Contra a barbárie levante-se o processo dinâmico de elaboração e sofisticação cultural, colocando em movimento os princípios civilizacionais. Neste ponto, a generosidade da cultura brasileira, com suas múltiplas representações, de norte a sul do país, carrega em si as condições fundamentais para suplantar, em definitivo, a loucura da barbárie, representada no princípio do olho por olho, dente por dente. Em todos os cantos do Brasil, como uma autêntica epifania, desponta a ética da generosidade solidária. A cultura brasileira é uma força que contagia, dizendo sim à vida, livre de todo ressentimento. Com tanta diversidade – no plano étnico, cultural, religioso – definitivamente não há espaço para posturas fascistas, seja no plano econômico ou mesmo de uma moral hipocritamente desfigurada.
Em torno do projeto fascista se alinham os candidatos representantes do grande capital e todos que insistem em idolatrar o deus mercado, colocando-se em direta oposição aos interesses do povo, defendendo reformas que se levantam contra a dignidade das pessoas, a partir de uma absurda concepção de austeridade econômica.
Mas a esperança vem sempre dos pobres, da força do povo – essa narrativa contempla, inclusive, origens remotas, desde os tempos do êxodo de Moisés. É a força transformadora dos fracos. Da impulsividade criativa da cultura popular brotam os sinais de resistência e os caminhos para se recompor a humanidade perdida.

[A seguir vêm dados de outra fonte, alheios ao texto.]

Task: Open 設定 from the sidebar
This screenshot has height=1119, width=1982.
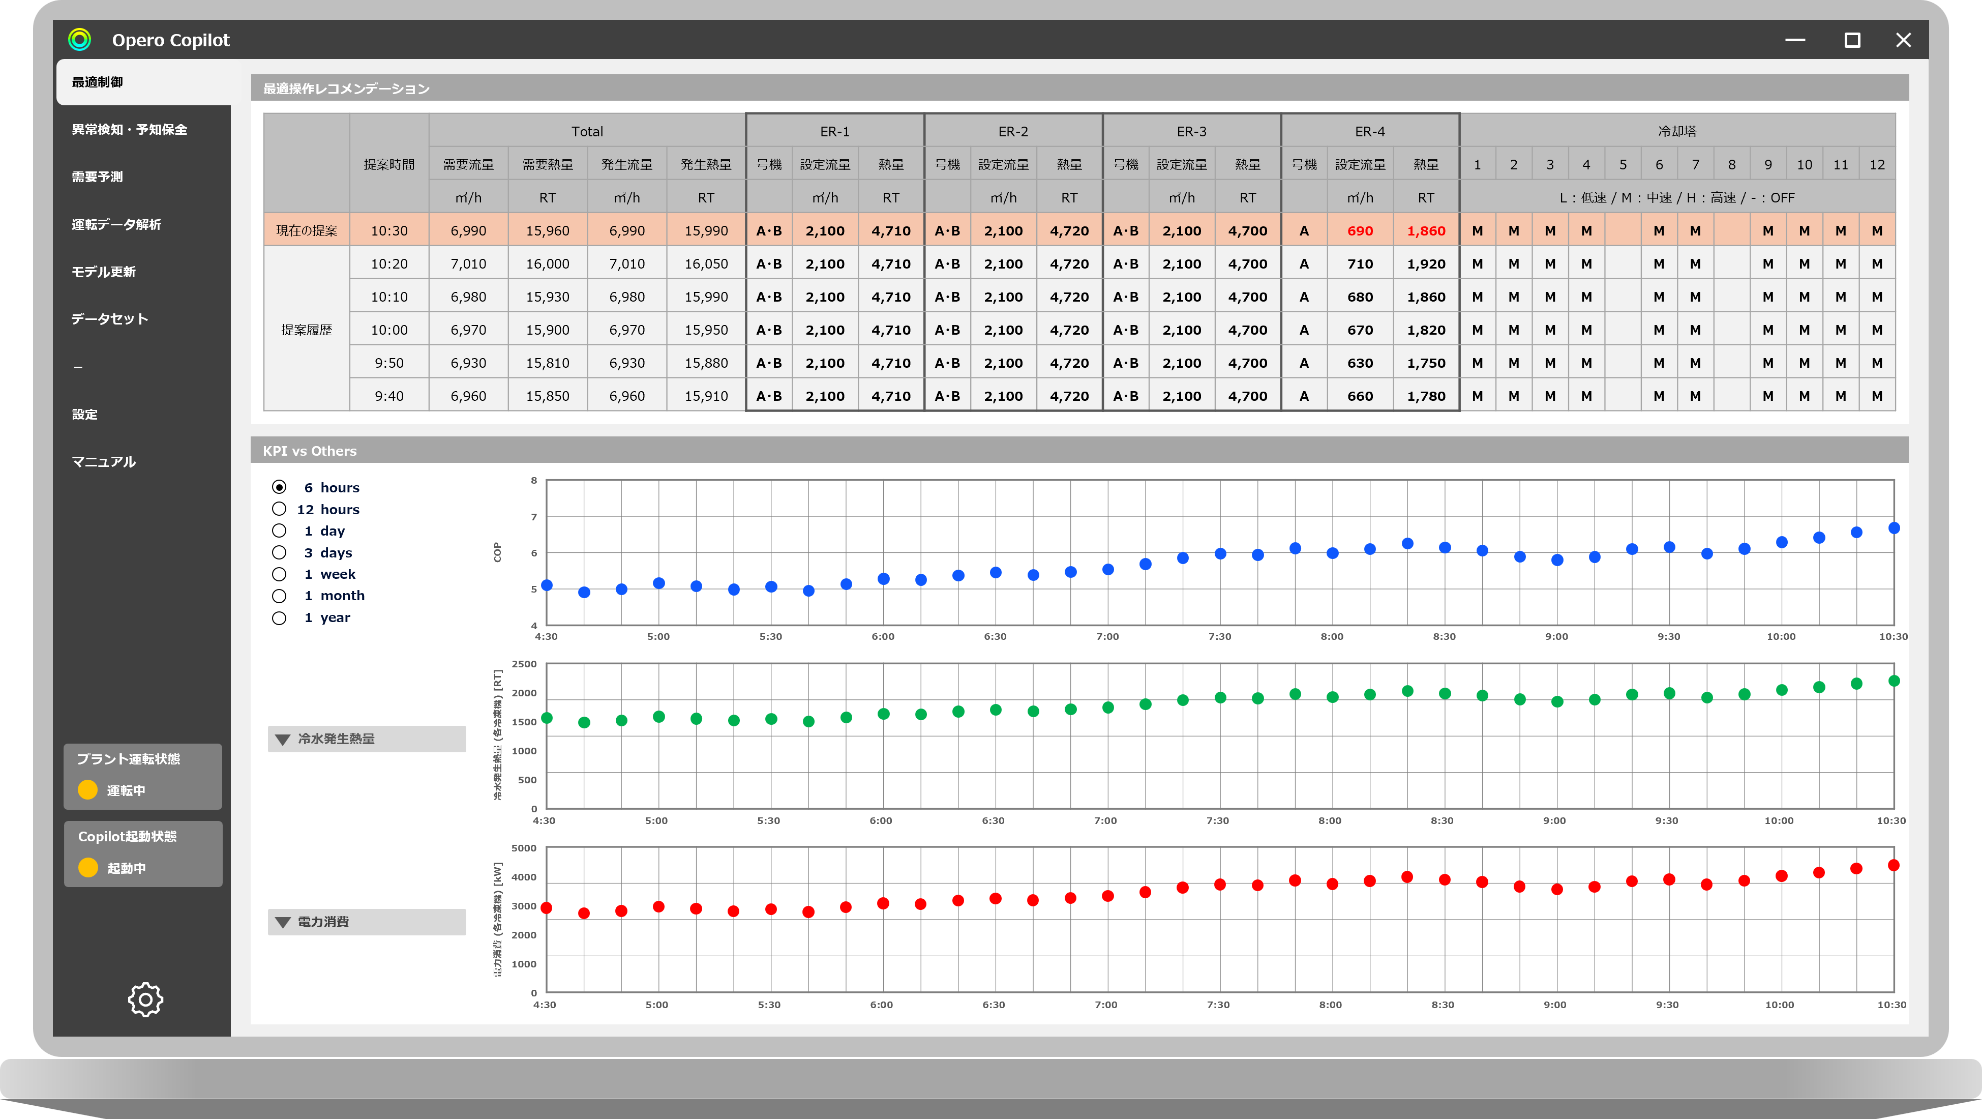Action: pyautogui.click(x=85, y=414)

O Caruru, do sincretismo baiano, na gratuidade da oferenda, do encontro e da festa, ensina um outro ritmo de vida, radicada em outra economia. É a ética da generosidade solidária, a se expressar no cotidiano das relações, ganhando corpo e movimento. A dádiva do comer junto, de forma livre, gratuita e desinteressada, em uma grande celebração ritual, aponta a solidariedade como critério ética para as relações.

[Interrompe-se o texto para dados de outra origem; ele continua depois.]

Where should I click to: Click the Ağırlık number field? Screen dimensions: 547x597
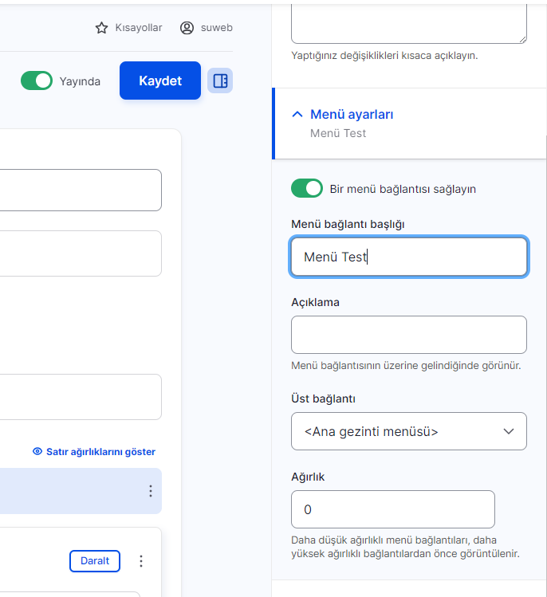[x=393, y=509]
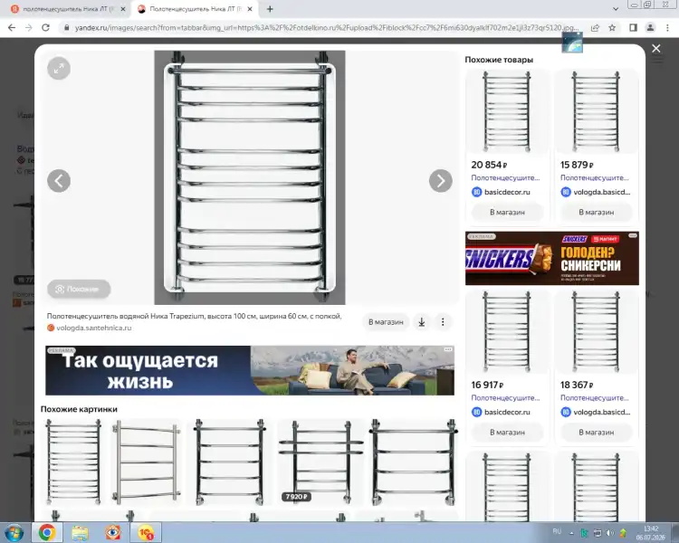Go to the previous image

(59, 181)

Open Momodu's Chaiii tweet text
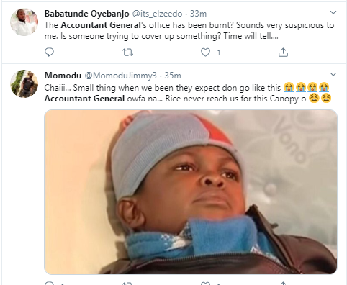(188, 94)
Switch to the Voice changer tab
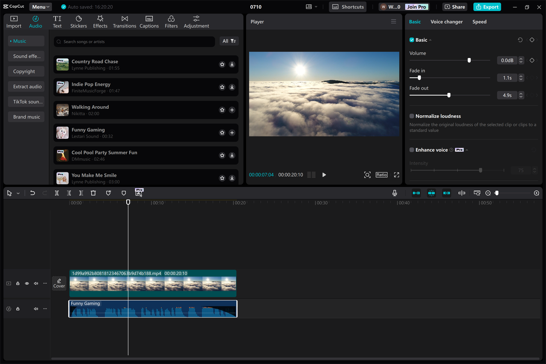 pos(447,21)
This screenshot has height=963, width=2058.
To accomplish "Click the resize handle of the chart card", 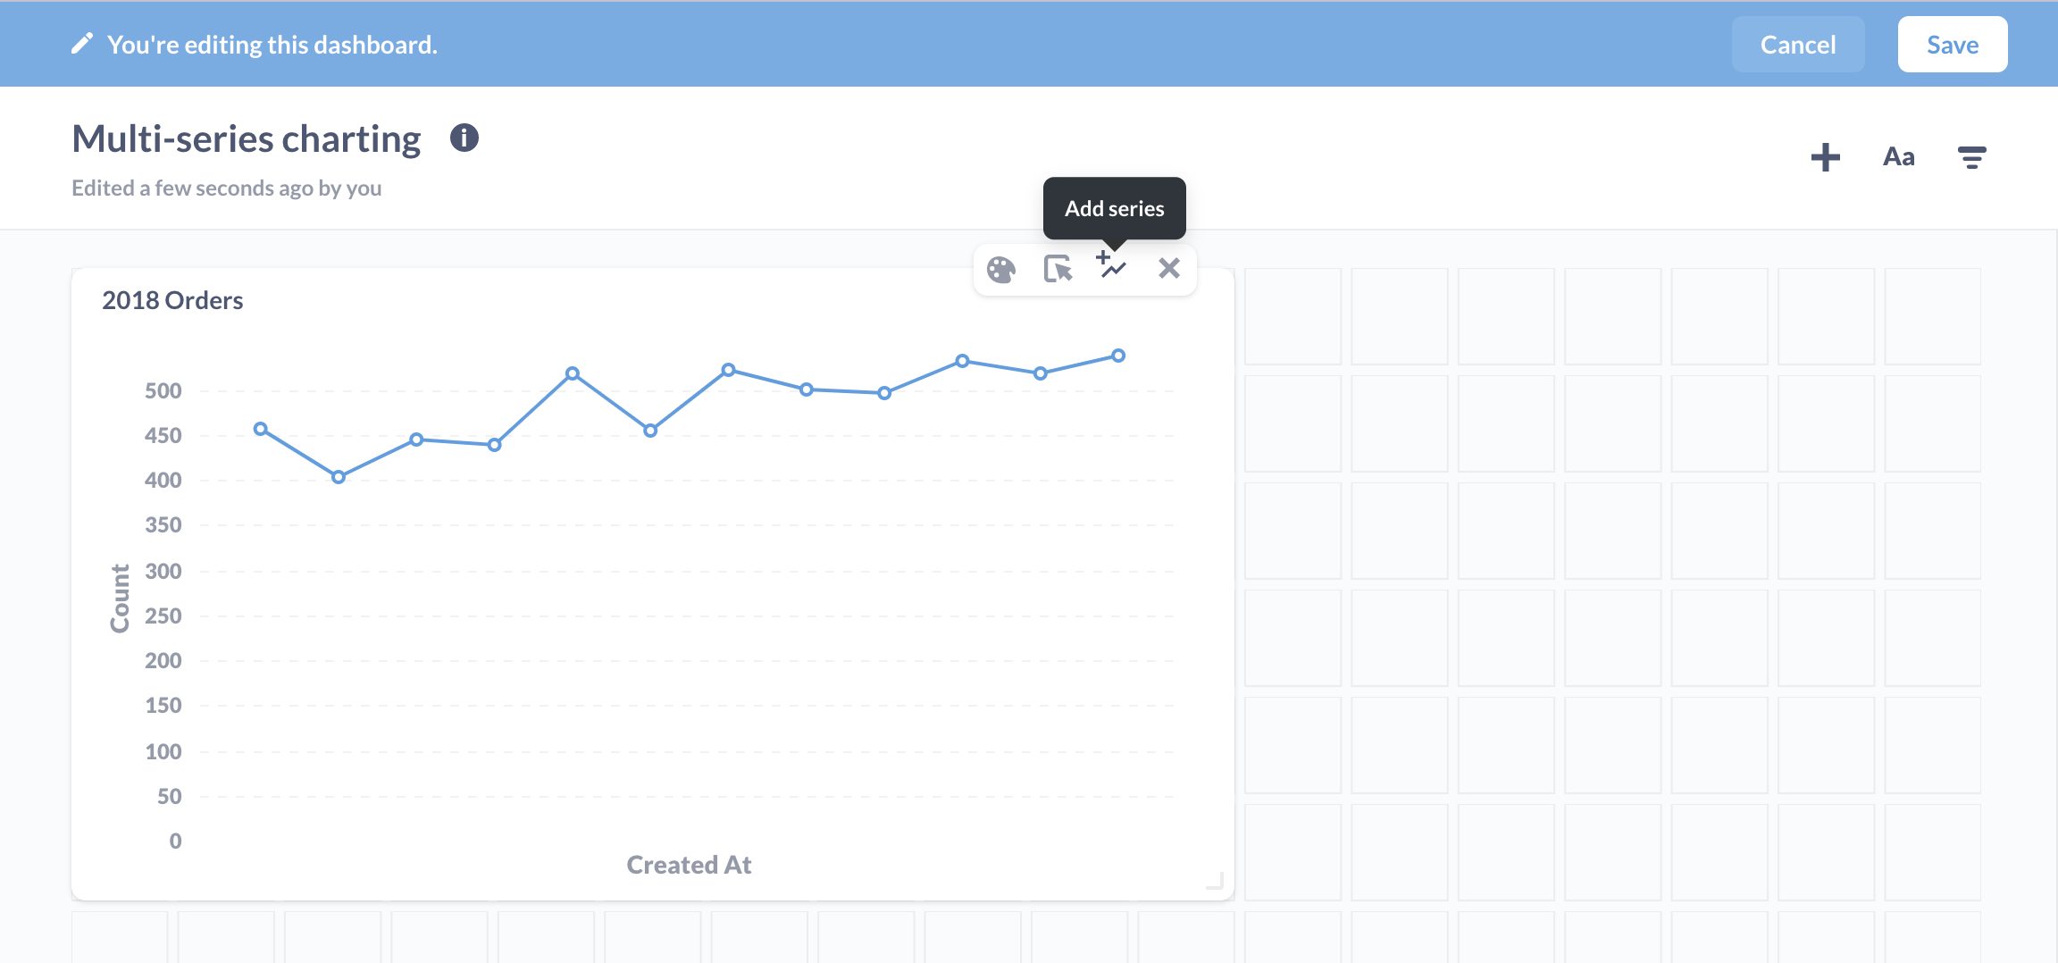I will [x=1214, y=881].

No momento mais escuro, no qual o fascismo mostra sua tenebrosa face, na lunática tentativa de obliterar a ética do amor como princípio civilizacional, o Nordeste – com suas tradições mais genuínas e sua humanidade que pulsa – pode resgatar o Brasil. Esse é o destino manifesto de todas as expressões da cultura brasileira, em suas múltiplas representações regionais. A esperança viceja onde tudo parece faltar. Na dúvida, o caminho é sempre se colocar ao lado dos pobres, no campo democrático, na defesa intransigente da justiça. No final, quem decide é a favela – aqui se funda a esperança.
Adelino Francisco de Oliveira é filosofo, doutor pela Universidade Católica de Braga – Portugal – e professor do Instituto Federal de São Paulo campus Capivari.